La communauté musulmane de Québec a pris les grands moyens pour briser les barrières avec des citoyens de la région, en organisant l’événement À livres ouverts à la bibliothèque Monique-Corriveau.
Photo TC Media – Charles Lalande
Lors de cette journée, personnes immigrantes et visiteurs ont pu échanger sur une panoplie de sujets: parcours migratoire, vie professionnelle, intégration, religion, port du voile, famille, etc. Avant l’activité grand public, trois femmes ont accepté de raconter leurs histoires aux membres de la presse. Les voici.
Bientôt 10 ans
Photo TC Media – Charles Lalande
En décembre 2007, Khadija Zahid met les pieds au Québec pour la première fois de sa vie après avoir fait les démarches quatre ans auparavant. Un long processus enclenché par la curiosité de découvrir une nouvelle culture et un nouveau pays. Outre cela, rien n’a motivé ce changement de vie.
«Je n’avais jamais pensé venir ici. J’étais bien au Maroc, j’étais même très gâtée», raconte-t-elle avec un grand sourire. Elle a laissé une famille qu’elle aimait derrière elle, sans toutefois perdre le contact avec celle-ci. À l’emploi du ministère du Développement durable, la mère d’une petite fille de 6 ans profite de ses vacances pour retourner dans son pays d’origine.
«Je suis venue toute seule. Je me suis séparée l’an dernier. Vous voyez, nous avons une vie normale comme tout le monde, rigole-t-elle. On s’aime, il arrive qu’on se sépare, mais la vie continue!»
Sur le port du voile, Khadija Zahid apporte une nuance importante, tentant de démystifier une vieille mentalité voulant qu’il soit obligatoire de le porter. «J’ai commencé à le porter en 2011. Personne ne m’a obligée. Porter le voile, c’est entre nous-même et notre Dieu. Oui, des femmes sont forcées de le faire, mais ce n’est pas généralisé comme certains le pensent», se désole-t-elle.
Ingénieure devenue informaticienne
Photo TC Media – Charles Lalande
Ingénieure en Tunisie, Naïla Khalil a bifurqué vers l’informatique lorsqu’elle a déménagé au Québec le 27 février 2015 avec son mari et leurs deux filles. «Mes compétences ne sont pas reconnues ici. C’est une procédure qui peut durer entre trois et cinq ans, alors j’ai choisi de relever un autre défi», raconte celle qui admet que ce fut un choix difficile.

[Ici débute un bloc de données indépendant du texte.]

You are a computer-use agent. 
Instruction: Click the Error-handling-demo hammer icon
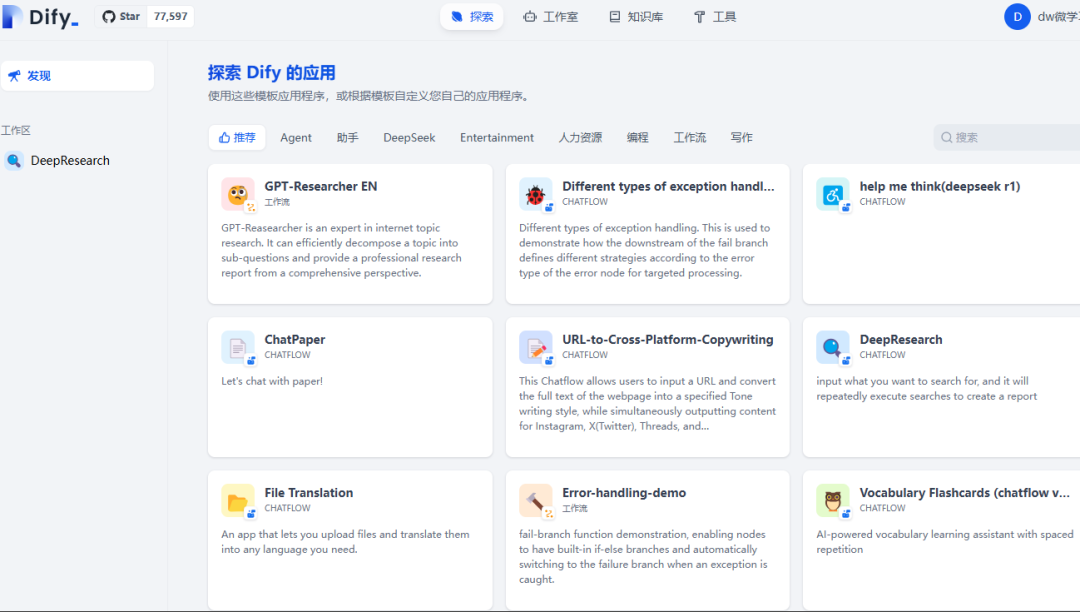535,500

L’attentat du 29 janvier 2017 à la mosquée de Québec l’a profondément ébranlée. Cette femme qui se décrit comme étant «fonceuse» et qui adore engager la conversation avec autrui est restée cloitrée chez elle les sept jours qui ont suivi la tragédie.

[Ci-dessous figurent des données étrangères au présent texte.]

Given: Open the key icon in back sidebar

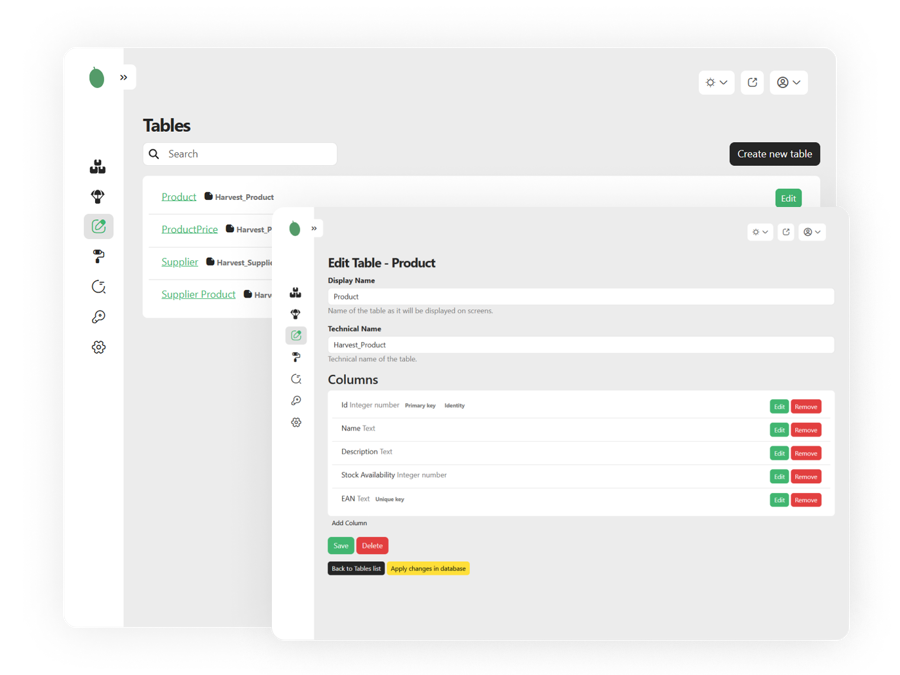Looking at the screenshot, I should coord(98,317).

«J’étais démoralisée. Je n’ai pas été sur les réseaux sociaux, je ne voulais pas lire des commentaires haineux. La première fois que je suis sortie pour aller au guichet, j’avais peur, c’était angoissant. Heureusement, j’ai senti beaucoup de soutien de la part des Québécois.»
Malgré cela, la province a «encore du travail à faire» pour mettre fin aux préjugés sur la communauté musulmane. «Il y a un milliard de musulmans dans le monde, mais je dois encore expliquer que ce n’est pas moi qui fais les attentats!» Malgré cela, Naïla Khalil compte passer le reste de ses jours au Québec. Sa famille est très heureuse et elle est persuadée que ses enfants bénéficieront d’un système d’éducation «plus encadré».
Compromis et séparation
Photo TC Media – Charles Lalande
Ingénieure mécanique, Souheila Djaffer a quitté l’Algérie pour de Montréal en 1999. «Je voulais faire des études supérieures et aller à la Polytechnique. La naissance d’un enfant handicapé intellectuellement a changé mes plans de carrière. J’ai laissé tomber mon travail.»
En 2002, une séparation l’incite à quitter la métropole pour la Vieille Capitale où elle s’est mise à faire du bénévolat dans différents milieux. Elle a notamment œuvré à titre de porte-parole du Centre culturel islamique de Québec. Elle met l’accent sur l’importance du vivre-ensemble.
«Les gens sont parfois surpris quand ils apprennent que je suis une femme seule, autonome, diplômée et mère. D’un autre côté, j’ai eu un choc en apprenant qu’au Québec, il y a des femmes violentées, droguées. J’étais persuadé que toutes les femmes ici étaient instruites et heureuses.(…) Je porte le voile, mais parfois, je l’enlève selon l’occasion. C’est une décision personnelle, qui confirme mon indépendance et non ma soumission.»